_Study material_:
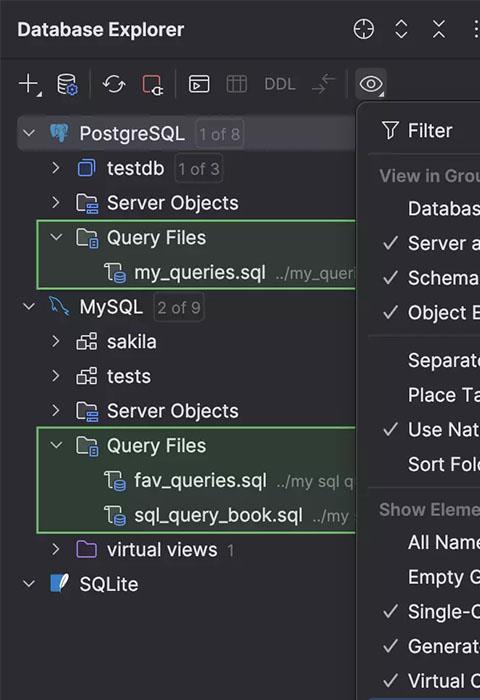Collapse the PostgreSQL data source node

(x=29, y=133)
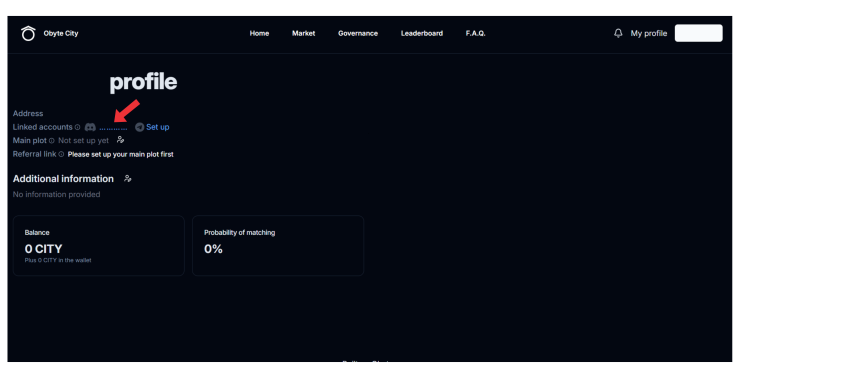Click the dotted Discord username link
Screen dimensions: 848x377
coord(113,128)
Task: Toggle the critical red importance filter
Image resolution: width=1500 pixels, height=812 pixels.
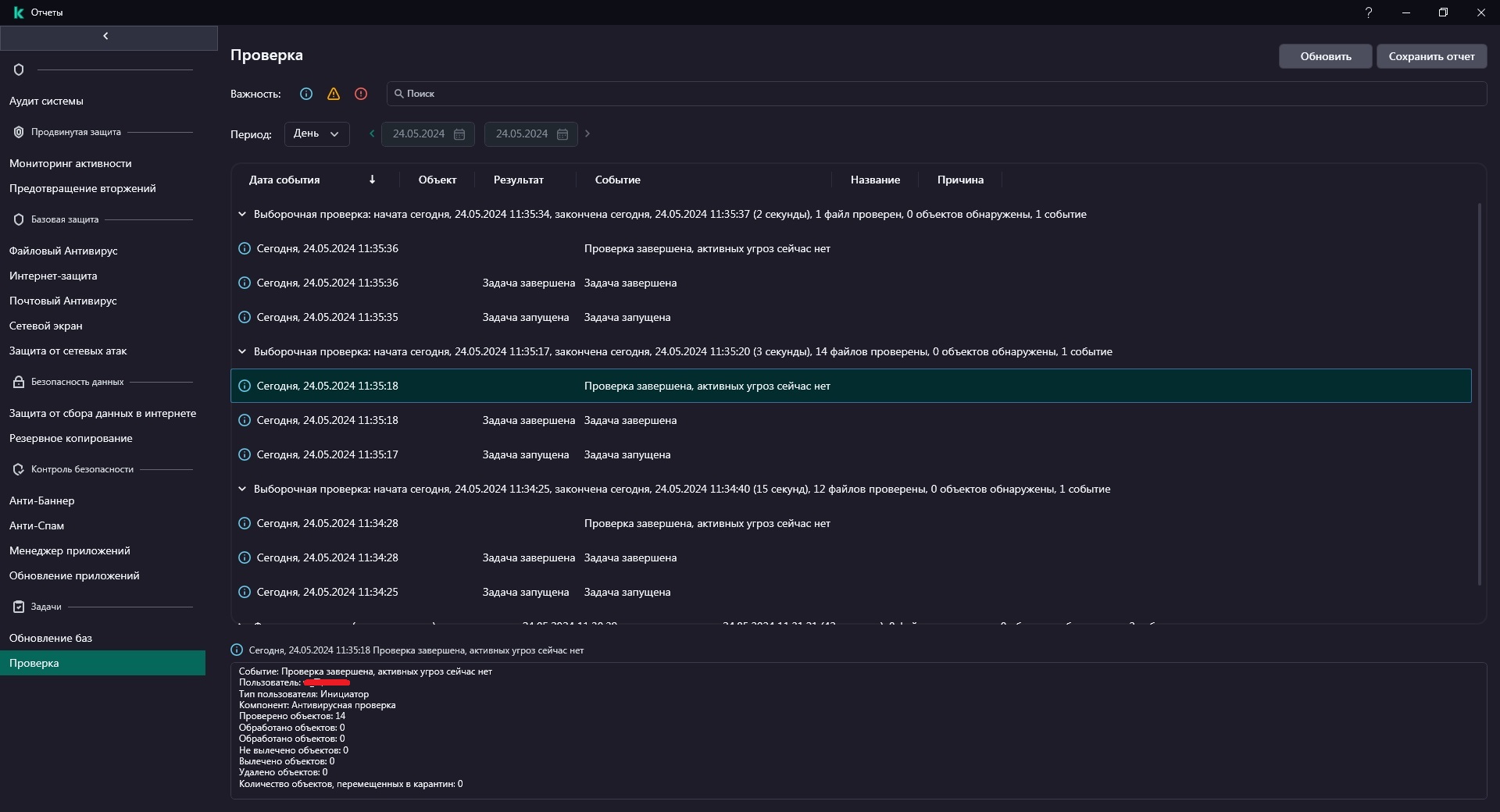Action: [x=361, y=94]
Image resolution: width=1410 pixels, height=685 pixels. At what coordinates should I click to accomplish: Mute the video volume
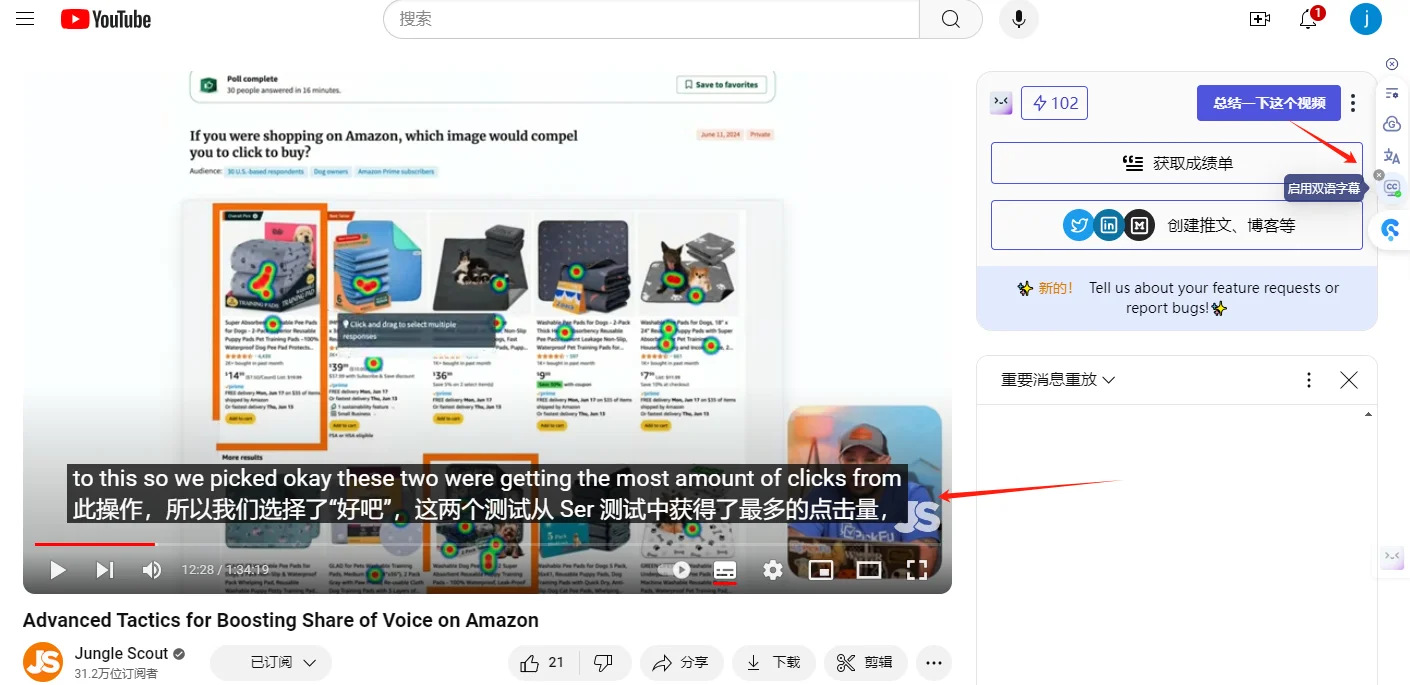click(x=151, y=569)
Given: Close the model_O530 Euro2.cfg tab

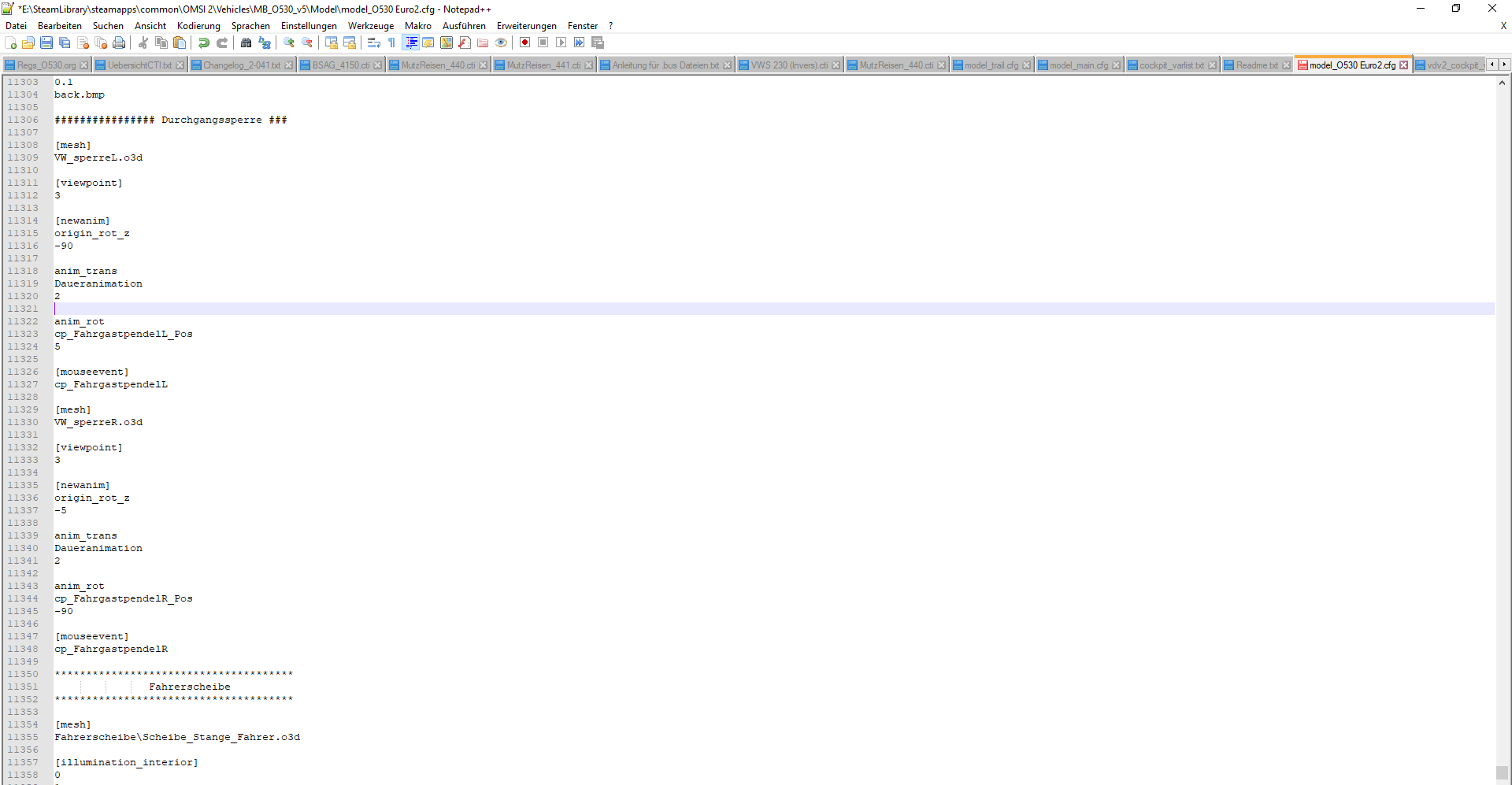Looking at the screenshot, I should coord(1403,65).
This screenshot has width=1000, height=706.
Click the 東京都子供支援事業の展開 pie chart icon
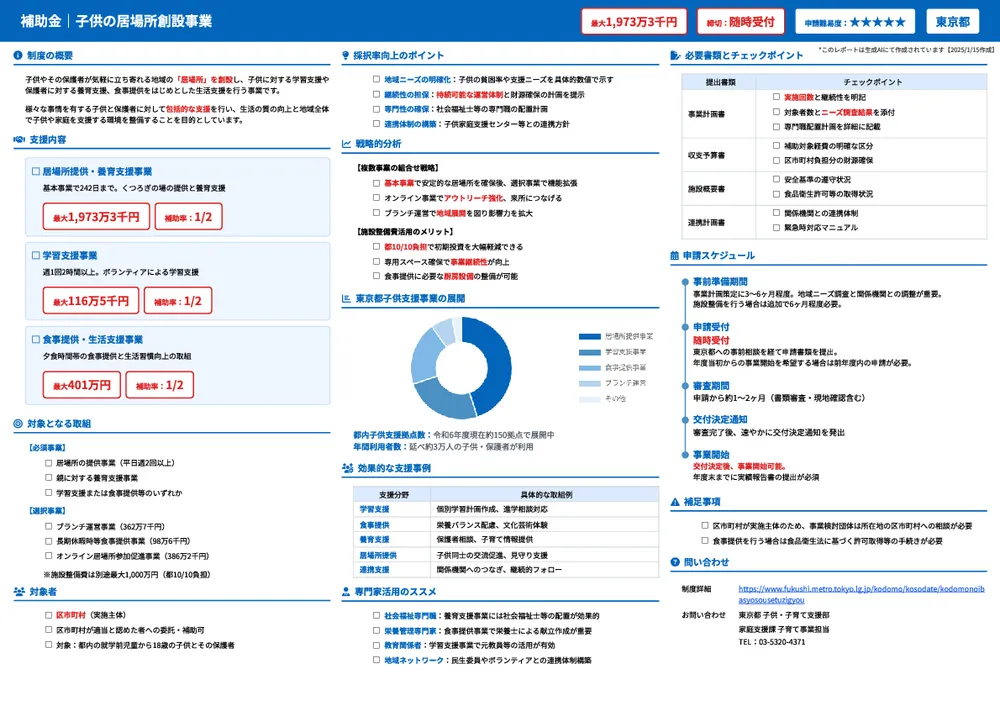[x=346, y=299]
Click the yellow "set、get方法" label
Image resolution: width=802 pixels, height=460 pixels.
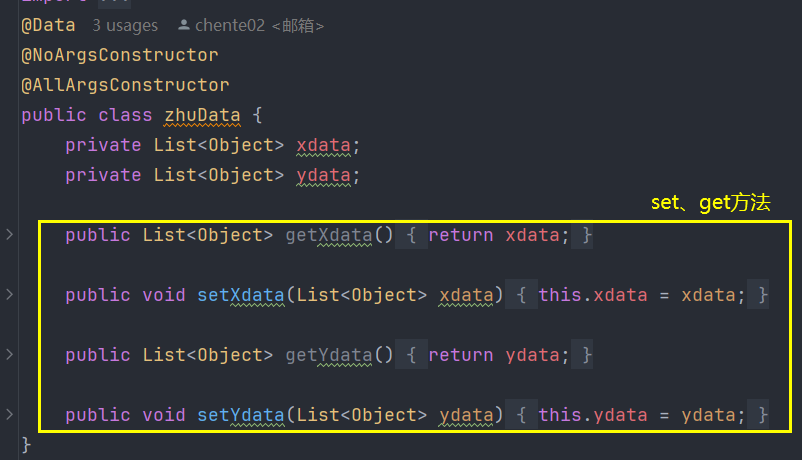[711, 203]
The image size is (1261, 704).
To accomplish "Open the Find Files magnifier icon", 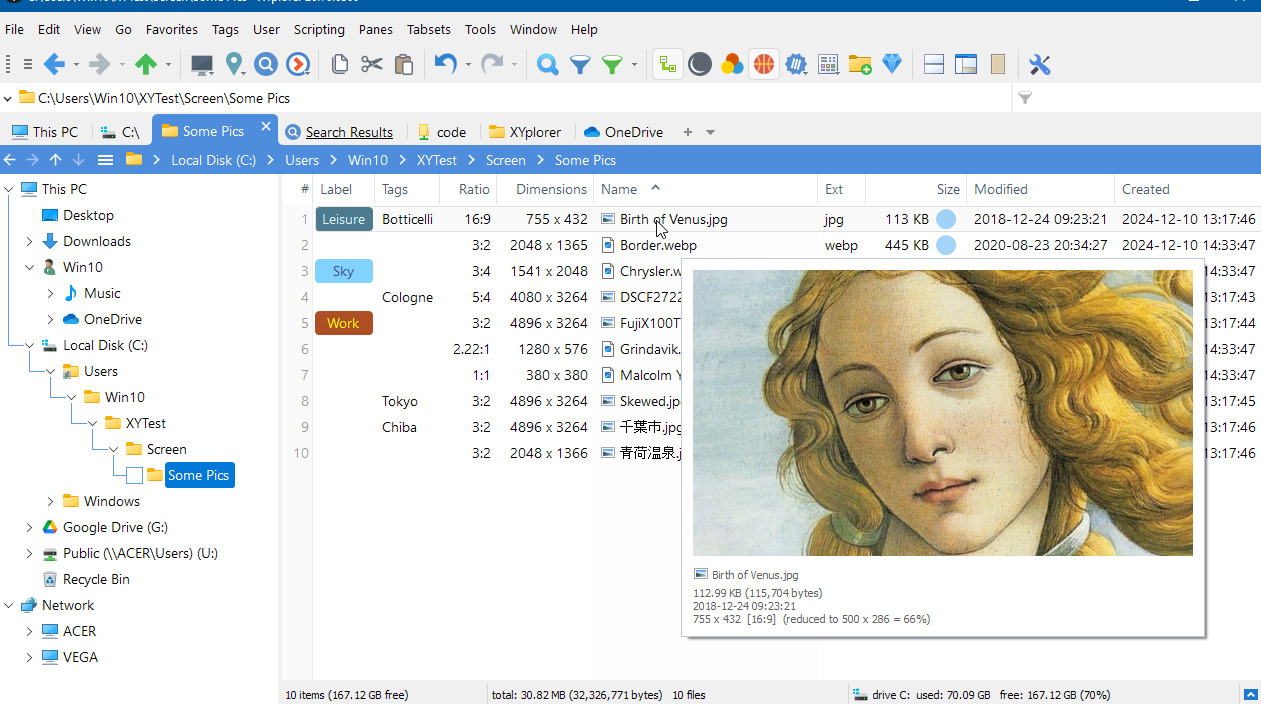I will point(547,64).
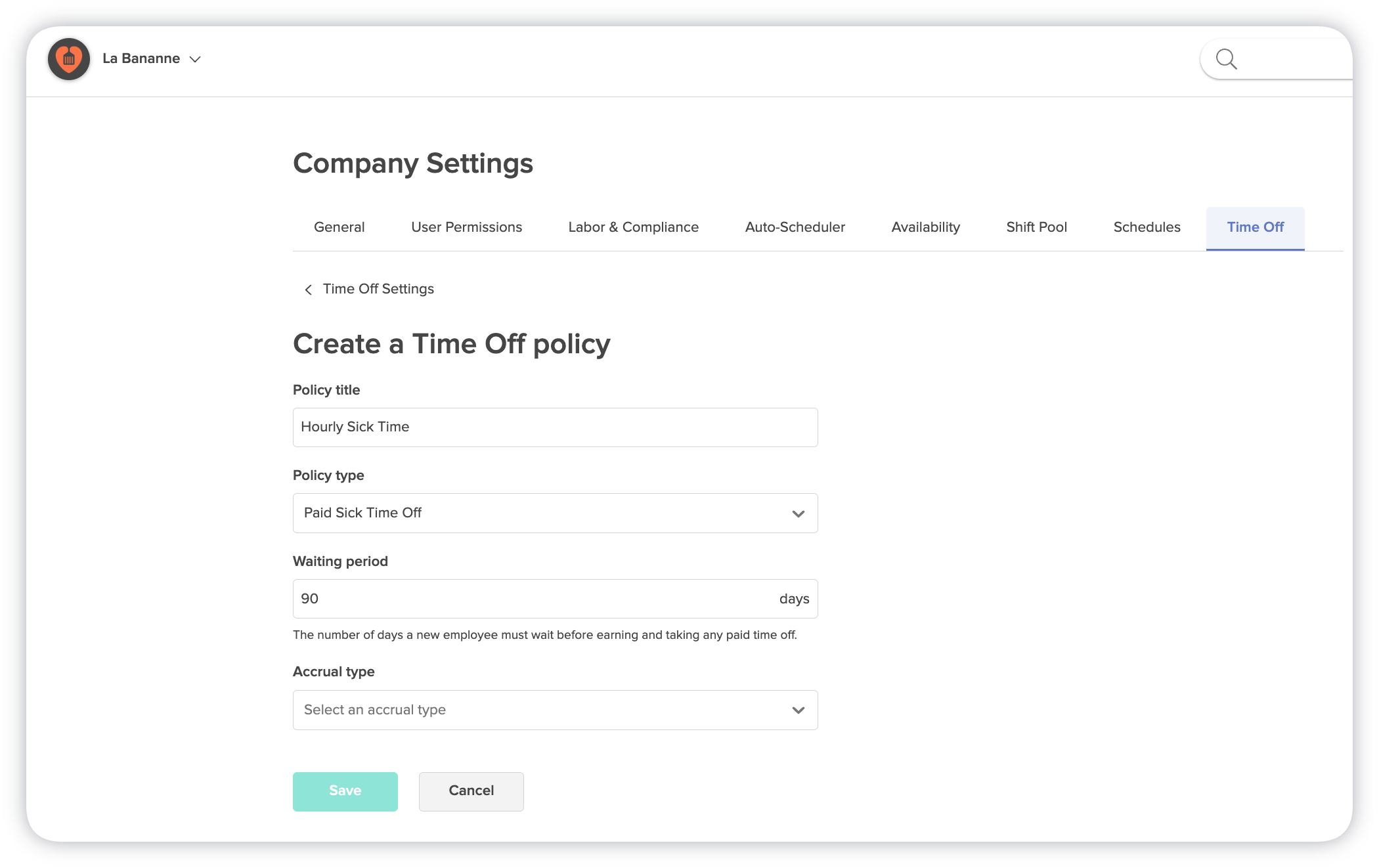Image resolution: width=1379 pixels, height=868 pixels.
Task: Click the Schedules tab in Company Settings
Action: pos(1147,227)
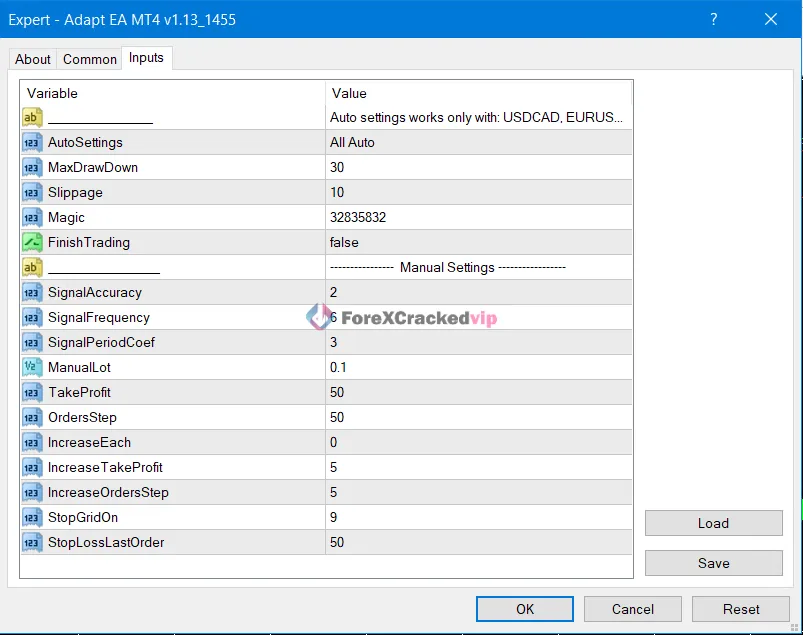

_What to work on_: Look above for the line with "Image resolution: width=802", then print it and each line after it down to and including the line with "The image size is (1261, 704).". Leave out the pictures and keep the wording exact.

_Answer to this exercise_:
Image resolution: width=802 pixels, height=460 pixels.
[711, 203]
The image size is (1261, 704).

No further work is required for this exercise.